## DATA FOR THIS TASK

#####

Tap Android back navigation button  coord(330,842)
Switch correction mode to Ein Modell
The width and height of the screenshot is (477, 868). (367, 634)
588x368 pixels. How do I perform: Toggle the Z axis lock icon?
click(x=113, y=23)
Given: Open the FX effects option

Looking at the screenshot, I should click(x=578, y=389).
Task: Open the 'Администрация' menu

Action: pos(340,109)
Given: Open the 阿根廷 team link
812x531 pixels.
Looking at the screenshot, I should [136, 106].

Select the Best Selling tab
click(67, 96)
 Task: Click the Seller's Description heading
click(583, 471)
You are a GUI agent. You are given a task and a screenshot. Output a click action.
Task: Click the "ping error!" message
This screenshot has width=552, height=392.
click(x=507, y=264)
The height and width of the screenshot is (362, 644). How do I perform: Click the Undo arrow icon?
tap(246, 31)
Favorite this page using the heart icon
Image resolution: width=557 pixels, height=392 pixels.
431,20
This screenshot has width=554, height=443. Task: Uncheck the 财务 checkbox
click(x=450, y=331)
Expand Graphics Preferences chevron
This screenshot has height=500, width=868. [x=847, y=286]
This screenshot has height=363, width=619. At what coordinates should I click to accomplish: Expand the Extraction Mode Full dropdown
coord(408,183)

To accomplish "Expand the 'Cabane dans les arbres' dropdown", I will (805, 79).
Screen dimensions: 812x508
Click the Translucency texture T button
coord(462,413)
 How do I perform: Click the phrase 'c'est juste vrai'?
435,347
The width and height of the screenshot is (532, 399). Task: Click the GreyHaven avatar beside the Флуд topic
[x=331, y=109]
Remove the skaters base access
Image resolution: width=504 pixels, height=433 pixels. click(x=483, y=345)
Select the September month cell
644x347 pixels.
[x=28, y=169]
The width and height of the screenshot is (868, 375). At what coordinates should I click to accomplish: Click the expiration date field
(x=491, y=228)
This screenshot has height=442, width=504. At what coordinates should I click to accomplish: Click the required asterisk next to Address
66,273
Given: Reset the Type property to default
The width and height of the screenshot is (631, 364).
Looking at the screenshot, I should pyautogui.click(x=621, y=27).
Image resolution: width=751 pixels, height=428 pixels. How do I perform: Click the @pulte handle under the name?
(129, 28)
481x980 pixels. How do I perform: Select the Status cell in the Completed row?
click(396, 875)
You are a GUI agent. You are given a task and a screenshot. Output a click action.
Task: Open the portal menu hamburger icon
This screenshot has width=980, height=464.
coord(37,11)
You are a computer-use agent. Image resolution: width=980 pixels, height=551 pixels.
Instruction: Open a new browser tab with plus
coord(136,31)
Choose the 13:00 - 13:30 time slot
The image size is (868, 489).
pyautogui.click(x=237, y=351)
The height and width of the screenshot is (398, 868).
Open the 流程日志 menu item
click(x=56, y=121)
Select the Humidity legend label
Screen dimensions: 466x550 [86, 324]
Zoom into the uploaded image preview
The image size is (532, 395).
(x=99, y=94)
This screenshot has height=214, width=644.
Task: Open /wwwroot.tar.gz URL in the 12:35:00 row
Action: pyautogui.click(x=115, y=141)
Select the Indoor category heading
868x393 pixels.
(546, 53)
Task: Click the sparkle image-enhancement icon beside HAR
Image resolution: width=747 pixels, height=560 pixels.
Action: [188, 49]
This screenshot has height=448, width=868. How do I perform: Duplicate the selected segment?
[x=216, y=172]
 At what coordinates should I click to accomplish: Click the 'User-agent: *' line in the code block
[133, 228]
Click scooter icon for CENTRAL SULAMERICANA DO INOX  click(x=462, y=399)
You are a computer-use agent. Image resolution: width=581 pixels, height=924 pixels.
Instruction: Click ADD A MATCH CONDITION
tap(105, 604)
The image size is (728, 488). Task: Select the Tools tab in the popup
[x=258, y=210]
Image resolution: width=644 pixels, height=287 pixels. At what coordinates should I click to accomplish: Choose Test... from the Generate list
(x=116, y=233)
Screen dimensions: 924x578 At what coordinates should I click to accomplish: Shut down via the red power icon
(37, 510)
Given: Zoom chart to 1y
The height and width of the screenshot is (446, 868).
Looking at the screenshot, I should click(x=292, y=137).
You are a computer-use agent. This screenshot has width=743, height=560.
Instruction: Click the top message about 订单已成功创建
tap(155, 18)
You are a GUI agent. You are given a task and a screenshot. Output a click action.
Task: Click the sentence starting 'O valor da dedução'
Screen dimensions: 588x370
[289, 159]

#####

Each entry above needs to be retyped exactly.

Tap Android back navigation button  coord(330,842)
Switch correction mode to Ein Modell
The width and height of the screenshot is (477, 868). (367, 634)
588x368 pixels. How do I perform: Toggle the Z axis lock icon?
click(x=113, y=23)
Given: Open the FX effects option

Looking at the screenshot, I should click(x=578, y=389).
Task: Open the 'Администрация' menu

Action: pos(340,109)
Given: Open the 阿根廷 team link
812x531 pixels.
Looking at the screenshot, I should [136, 106].

Select the Best Selling tab
click(67, 96)
 Task: Click the Seller's Description heading
click(583, 471)
You are a GUI agent. You are given a task and a screenshot. Output a click action.
Task: Click the "ping error!" message
This screenshot has width=552, height=392.
click(x=507, y=264)
The height and width of the screenshot is (362, 644). How do I perform: Click the Undo arrow icon?
tap(246, 31)
Favorite this page using the heart icon
Image resolution: width=557 pixels, height=392 pixels.
431,20
This screenshot has width=554, height=443. Task: Uncheck the 财务 checkbox
click(x=450, y=331)
Expand Graphics Preferences chevron
This screenshot has height=500, width=868. [x=847, y=286]
This screenshot has height=363, width=619. At what coordinates should I click to accomplish: Expand the Extraction Mode Full dropdown
coord(408,183)

To accomplish "Expand the 'Cabane dans les arbres' dropdown", I will (805, 79).
Screen dimensions: 812x508
Click the Translucency texture T button
coord(462,413)
 How do I perform: Click the phrase 'c'est juste vrai'?
435,347
The width and height of the screenshot is (532, 399). Task: Click the GreyHaven avatar beside the Флуд topic
[x=331, y=109]
Remove the skaters base access
Image resolution: width=504 pixels, height=433 pixels. click(x=483, y=345)
Select the September month cell
644x347 pixels.
[x=28, y=169]
The width and height of the screenshot is (868, 375). At what coordinates should I click to accomplish: Click the expiration date field
(x=491, y=228)
This screenshot has height=442, width=504. At what coordinates should I click to accomplish: Click the required asterisk next to Address
66,273
Given: Reset the Type property to default
The width and height of the screenshot is (631, 364).
Looking at the screenshot, I should pyautogui.click(x=621, y=27).
Image resolution: width=751 pixels, height=428 pixels. How do I perform: Click the @pulte handle under the name?
(129, 28)
481x980 pixels. How do I perform: Select the Status cell in the Completed row?
click(396, 875)
You are a GUI agent. You are given a task and a screenshot. Output a click action.
Task: Open the portal menu hamburger icon
This screenshot has width=980, height=464.
coord(37,11)
You are a computer-use agent. Image resolution: width=980 pixels, height=551 pixels.
Instruction: Open a new browser tab with plus
coord(136,31)
Choose the 13:00 - 13:30 time slot
The image size is (868, 489).
pyautogui.click(x=237, y=351)
The height and width of the screenshot is (398, 868).
Open the 流程日志 menu item
click(x=56, y=121)
Select the Humidity legend label
Screen dimensions: 466x550 [86, 324]
Zoom into the uploaded image preview
The image size is (532, 395).
(x=99, y=94)
This screenshot has height=214, width=644.
Task: Open /wwwroot.tar.gz URL in the 12:35:00 row
Action: pyautogui.click(x=115, y=141)
Select the Indoor category heading
868x393 pixels.
(546, 53)
Task: Click the sparkle image-enhancement icon beside HAR
Image resolution: width=747 pixels, height=560 pixels.
Action: [188, 49]
This screenshot has height=448, width=868. How do I perform: Duplicate the selected segment?
[x=216, y=172]
 At what coordinates should I click to accomplish: Click the 'User-agent: *' line in the code block
[133, 228]
Click scooter icon for CENTRAL SULAMERICANA DO INOX  click(x=462, y=399)
You are a computer-use agent. Image resolution: width=581 pixels, height=924 pixels.
Instruction: Click ADD A MATCH CONDITION
tap(105, 604)
The image size is (728, 488). Task: Select the Tools tab in the popup
[x=258, y=210]
Image resolution: width=644 pixels, height=287 pixels. At what coordinates should I click to accomplish: Choose Test... from the Generate list
(x=116, y=233)
Screen dimensions: 924x578 At what coordinates should I click to accomplish: Shut down via the red power icon
(37, 510)
Given: Zoom chart to 1y
The height and width of the screenshot is (446, 868).
Looking at the screenshot, I should click(x=292, y=137).
You are a computer-use agent. This screenshot has width=743, height=560.
Instruction: Click the top message about 订单已成功创建
tap(155, 18)
You are a GUI agent. You are given a task and a screenshot. Output a click action.
Task: Click the sentence starting 'O valor da dedução'
Screen dimensions: 588x370
[289, 159]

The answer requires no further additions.